#### EXCERPTED PASSAGE:
[Begin]

= Eric Jones (economic historian) =

British-Australian economist and historian

Eric Lionel Jones (21 September 1936 – 1 March 2024) was a British-Australian economist and historian, known for his 1981 book The European Miracle.

Jones received a doctorate in economic history from the University of Oxford. From 1970 to 1975, he was professor of economics at Northwestern University in the United States. From 1975 to 1994, he was a professor of economics and economics history at La Trobe University, in Australia. Jones has also had visiting appointments at Yale University, the University of Manchester, Princeton University, the Humboldt University of Berlin, and the Center for Economic Studies at LMU Munich.

As of the early 2000s, he was the Emeritus Professor of Economic Systems and Ideas at La Trobe University, and he held a half-time Professorial Fellow position at the Melbourne Business School of the University of Melbourne in Australia and the part-time Professor of Economics position at the Graduate Center of International Business of the University of Reading in the United Kingdom.

[End]

#### RECORDED DATA:

[Begin]

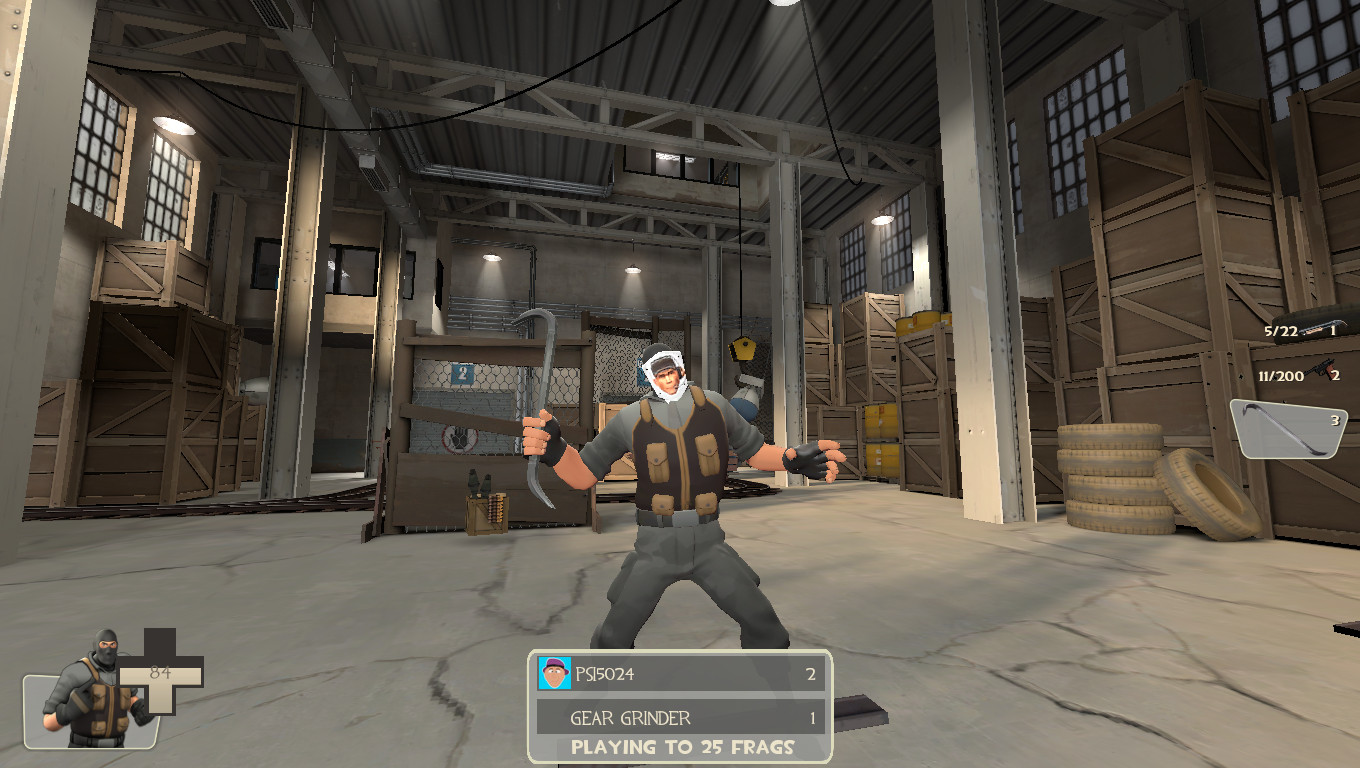Select the GEAR GRINDER scoreboard row
Image resolution: width=1360 pixels, height=768 pixels.
point(680,717)
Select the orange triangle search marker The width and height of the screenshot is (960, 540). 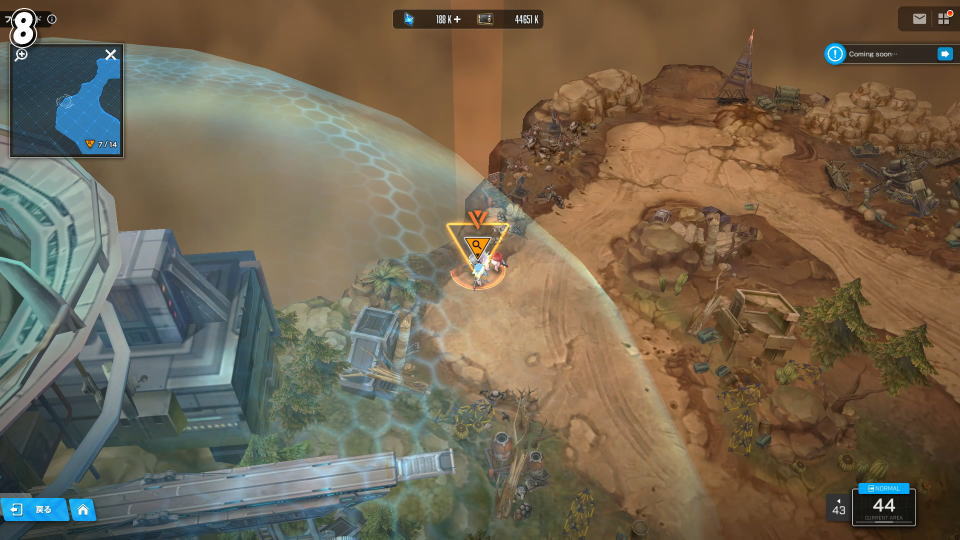click(478, 243)
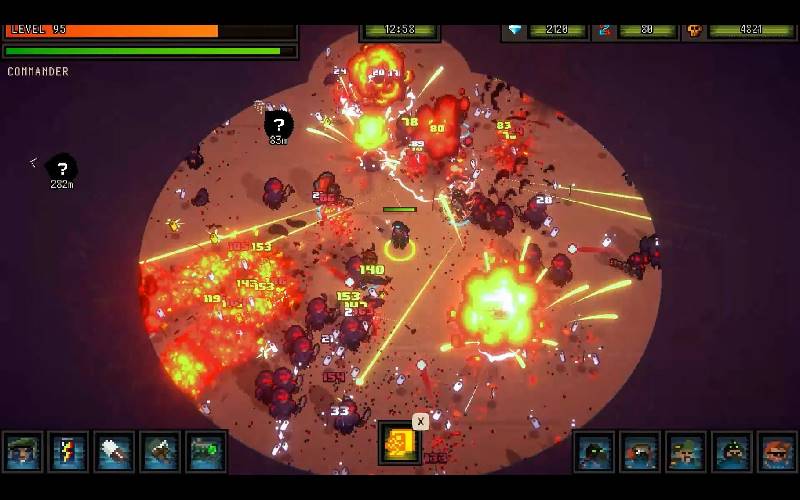This screenshot has width=800, height=500.
Task: Activate the golden special ability icon
Action: pos(399,443)
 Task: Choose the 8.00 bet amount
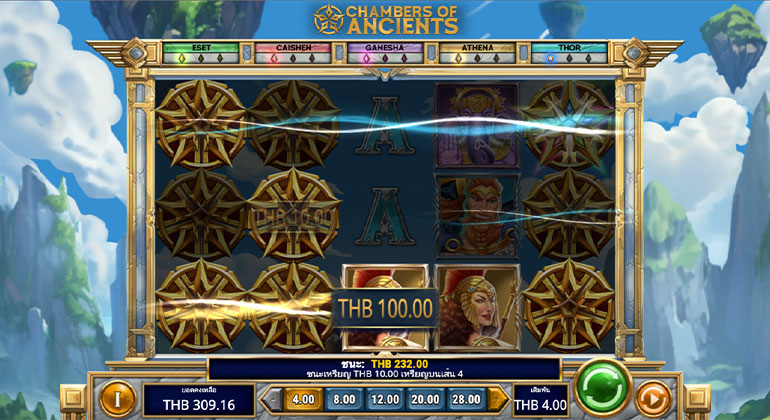pyautogui.click(x=342, y=398)
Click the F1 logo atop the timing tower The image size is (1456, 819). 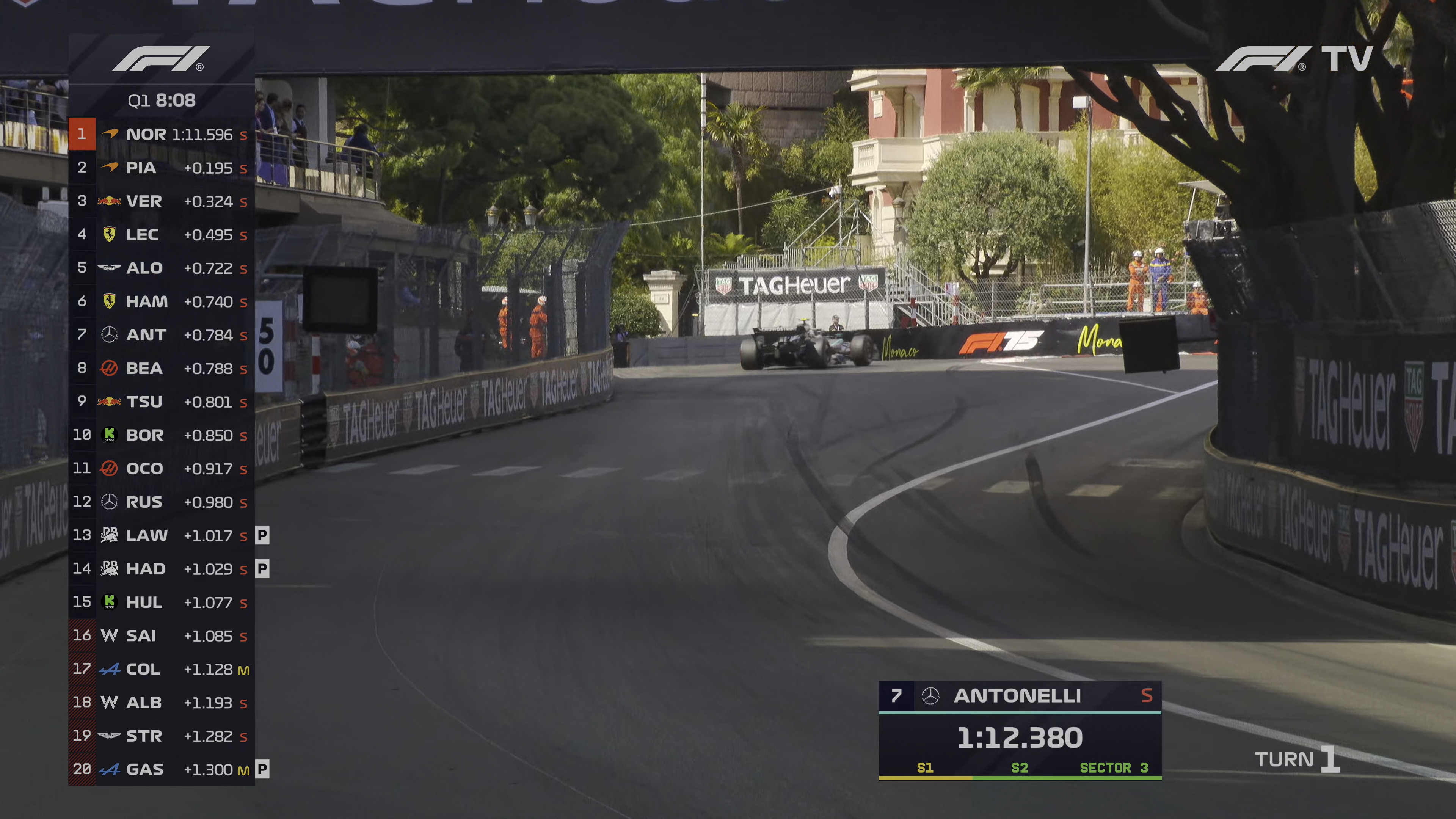[161, 59]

[End]

#### SHORT PROBLEM:
Copy out the passage on Eric Jones word for word, starting with "Jones received a" and going on through "at LMU Munich.".

#### SOLUTION TO THIS EXERCISE:
Jones received a doctorate in economic history from the University of Oxford. From 1970 to 1975, he was professor of economics at Northwestern University in the United States. From 1975 to 1994, he was a professor of economics and economics history at La Trobe University, in Australia. Jones has also had visiting appointments at Yale University, the University of Manchester, Princeton University, the Humboldt University of Berlin, and the Center for Economic Studies at LMU Munich.